I need to decide whether my desire to do "Hamlet" will overcome my natural inertia.

Friday, 12 June 2009

Unesco International City of Film

Bradford, city of my birth, has been acclaimed as the UNESCO International City of Film! How cool is that!

Wednesday, 10 June 2009

Out of the blue

I got a phone call out of the blue from my agent in Brighton week before last offering me a job last week. I signed up with this agent before retiring from work and this was the very first phone call I had received from him. It is good to know I now have three active agents working on my behalf: Robert in London, Katie in Bath and Peter in Brighton. I hope this means more work in future. I hope none of the assignments get to the stage where they overlap each other but what a nice position to be in what! I don't know how anyone could make a living out of being a film extra but I am not in it for the money but rather for the buzz and the variety.

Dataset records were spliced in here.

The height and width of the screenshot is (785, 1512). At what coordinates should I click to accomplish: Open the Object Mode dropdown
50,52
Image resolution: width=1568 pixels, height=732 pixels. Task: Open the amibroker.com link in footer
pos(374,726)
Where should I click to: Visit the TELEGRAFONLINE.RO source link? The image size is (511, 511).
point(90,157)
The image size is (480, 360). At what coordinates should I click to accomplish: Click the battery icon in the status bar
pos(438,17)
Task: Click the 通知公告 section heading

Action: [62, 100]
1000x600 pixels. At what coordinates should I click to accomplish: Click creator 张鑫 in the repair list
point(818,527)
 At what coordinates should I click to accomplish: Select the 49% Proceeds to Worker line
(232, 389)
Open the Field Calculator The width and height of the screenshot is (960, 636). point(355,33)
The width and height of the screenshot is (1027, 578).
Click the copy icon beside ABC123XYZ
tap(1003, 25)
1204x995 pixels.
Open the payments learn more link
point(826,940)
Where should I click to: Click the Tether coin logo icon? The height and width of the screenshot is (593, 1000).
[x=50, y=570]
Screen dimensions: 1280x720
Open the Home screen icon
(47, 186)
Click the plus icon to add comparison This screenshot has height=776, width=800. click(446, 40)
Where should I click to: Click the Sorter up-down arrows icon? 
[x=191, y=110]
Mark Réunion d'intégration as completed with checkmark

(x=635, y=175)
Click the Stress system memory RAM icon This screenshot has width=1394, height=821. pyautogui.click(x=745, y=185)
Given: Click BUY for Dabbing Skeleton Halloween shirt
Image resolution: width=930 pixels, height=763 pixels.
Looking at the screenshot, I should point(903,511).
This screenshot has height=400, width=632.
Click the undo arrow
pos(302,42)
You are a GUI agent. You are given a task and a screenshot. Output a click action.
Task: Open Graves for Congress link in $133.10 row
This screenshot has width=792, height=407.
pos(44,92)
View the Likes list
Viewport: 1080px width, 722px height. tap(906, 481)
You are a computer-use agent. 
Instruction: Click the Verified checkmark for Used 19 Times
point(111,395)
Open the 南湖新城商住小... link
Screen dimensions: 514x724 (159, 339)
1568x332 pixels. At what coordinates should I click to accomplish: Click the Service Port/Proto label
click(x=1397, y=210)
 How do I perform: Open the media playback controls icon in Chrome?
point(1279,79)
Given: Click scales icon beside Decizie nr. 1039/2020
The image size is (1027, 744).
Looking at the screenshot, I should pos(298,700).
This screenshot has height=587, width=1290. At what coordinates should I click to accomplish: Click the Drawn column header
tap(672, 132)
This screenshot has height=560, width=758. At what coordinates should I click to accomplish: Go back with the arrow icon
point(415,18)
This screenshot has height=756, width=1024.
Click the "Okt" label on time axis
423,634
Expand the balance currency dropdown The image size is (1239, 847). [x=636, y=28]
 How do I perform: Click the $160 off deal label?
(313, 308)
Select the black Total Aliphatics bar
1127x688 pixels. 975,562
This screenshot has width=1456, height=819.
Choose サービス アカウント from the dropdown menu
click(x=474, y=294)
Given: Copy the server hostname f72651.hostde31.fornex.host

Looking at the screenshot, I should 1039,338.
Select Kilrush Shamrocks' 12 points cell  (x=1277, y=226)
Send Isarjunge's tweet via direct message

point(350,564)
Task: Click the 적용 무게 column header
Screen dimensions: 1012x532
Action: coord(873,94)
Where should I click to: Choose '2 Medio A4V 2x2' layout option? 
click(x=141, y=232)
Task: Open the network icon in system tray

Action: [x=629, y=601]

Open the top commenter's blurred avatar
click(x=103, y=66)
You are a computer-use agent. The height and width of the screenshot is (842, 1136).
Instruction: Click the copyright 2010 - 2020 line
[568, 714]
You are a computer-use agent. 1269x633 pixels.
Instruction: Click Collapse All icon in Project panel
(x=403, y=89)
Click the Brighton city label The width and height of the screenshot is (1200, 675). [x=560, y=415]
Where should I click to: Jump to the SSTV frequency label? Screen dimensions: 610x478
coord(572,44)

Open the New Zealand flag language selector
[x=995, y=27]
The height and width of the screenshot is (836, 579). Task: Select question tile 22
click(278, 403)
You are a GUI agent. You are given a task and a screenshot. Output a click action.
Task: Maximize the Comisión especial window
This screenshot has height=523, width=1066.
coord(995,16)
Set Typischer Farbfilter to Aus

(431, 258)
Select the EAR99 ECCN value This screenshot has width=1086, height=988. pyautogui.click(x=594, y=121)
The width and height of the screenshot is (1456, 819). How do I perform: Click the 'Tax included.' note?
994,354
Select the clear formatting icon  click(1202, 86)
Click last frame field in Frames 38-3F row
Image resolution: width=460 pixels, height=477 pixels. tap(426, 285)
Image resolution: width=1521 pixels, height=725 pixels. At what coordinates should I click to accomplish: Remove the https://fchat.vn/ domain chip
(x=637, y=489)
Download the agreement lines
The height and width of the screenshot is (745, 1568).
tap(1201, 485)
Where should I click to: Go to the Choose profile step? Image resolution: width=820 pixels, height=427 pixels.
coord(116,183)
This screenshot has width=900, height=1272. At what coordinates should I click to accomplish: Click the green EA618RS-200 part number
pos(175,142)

Last week's job was working on a TV series called "Returning the Reubens" and starring Timothy Spall. I can't tell you what was filmed but I can assure you that I was stood right behind Timothy Spall in the shot and as long as they keep the scene in the final film I will certainly be seen looming over his left shoulder. It was very interesting being able to overhear his conversations with the director and to watch a star actor at work from such a close range.

At the moment I am rehearsing the part of Scullery in "Road" by Jim Cartwright http://www.jimcartwright.co.uk/ (at Havant Arts Centre in July: see Bench Theatre link to the right). As part of the background information on the playwright, our director showed us clips from Vacuuming Completely Nude In Paradise (BBC 2001), in which Timothy Spall gave a magnificent, coruscating performance. He is a wonderful actor and based on the experience of last week's snippet of work not a half bad human being either!

I have just found out that the director wants me to sing in "Road". My father could sing and had a wonderful voice by all accounts, but my mother really couldn't. Fortunately my wife can and so can my two lovely daughters. I am now sweating on this new skill to be acquired rapidly. The director said rather casually, "Sing 'Danny Boy'", so that is what I am working on at the moment.

I have also got a part in "Life's Lottery" next week for Cloak and Dagger Murder Mystery http://www.murderdinner.co.uk/. We are working on a touring production of "The Party Guest" by Jacquie Penrose, Storytelling sessions at the Spring arts and cultural heritage centre in autumn, and on a new set of ghost stories for the Ghost Walks in Havant as part of the Havant Literary Festival Society http://www.havantlitfest.org.uk/

Friday, 24 April 2009

Parental Pride!

Below is the link to the News review of "Closer", in which the reviewer refers in glowing terms to the performance of Alice Corrigan as Anna:

"http://www.portsmouth.co.uk/entertainment/Review-Closer.5202520.jp"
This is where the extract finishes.